== Given data ==

##############################

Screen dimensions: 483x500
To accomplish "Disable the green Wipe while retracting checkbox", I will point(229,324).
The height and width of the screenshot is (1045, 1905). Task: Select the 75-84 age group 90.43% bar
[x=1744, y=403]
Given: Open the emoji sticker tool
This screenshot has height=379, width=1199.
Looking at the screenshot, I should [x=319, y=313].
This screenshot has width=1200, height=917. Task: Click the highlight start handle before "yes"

##############################

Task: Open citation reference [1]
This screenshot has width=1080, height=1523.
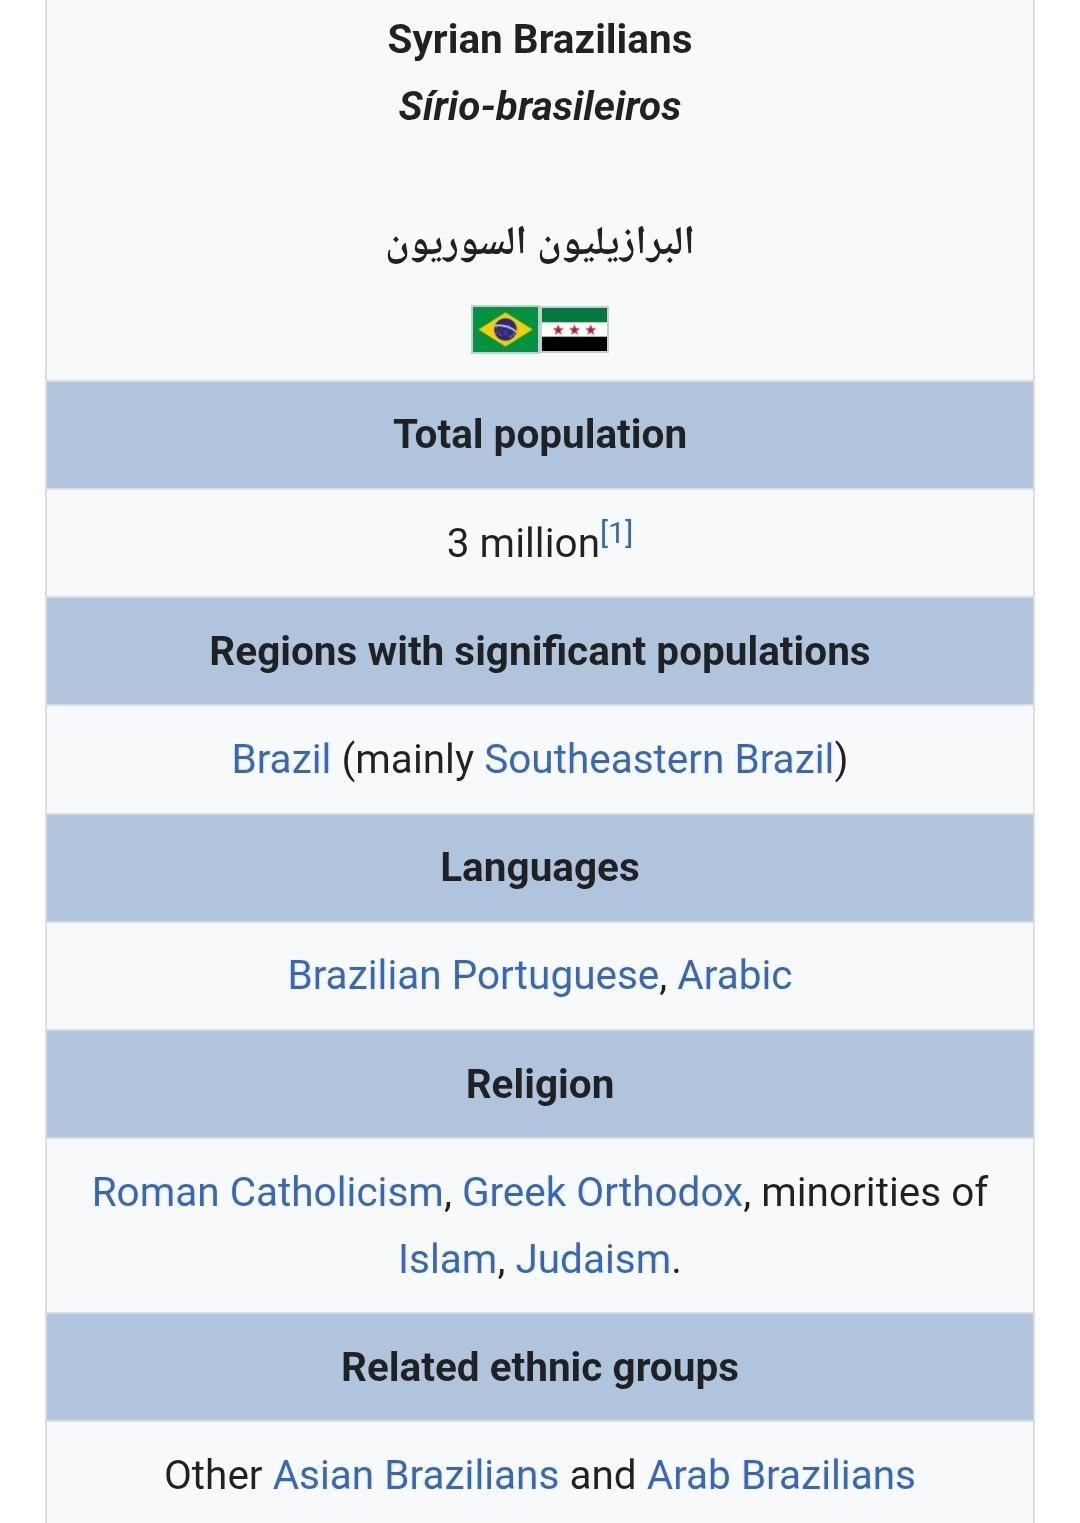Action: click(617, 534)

##############################

== Your instructions ==
From the entries above, extract every line where the word "Open" appears.

== Solution to this exercise ==
Given: Open the emoji sticker tool
Task: Open citation reference [1]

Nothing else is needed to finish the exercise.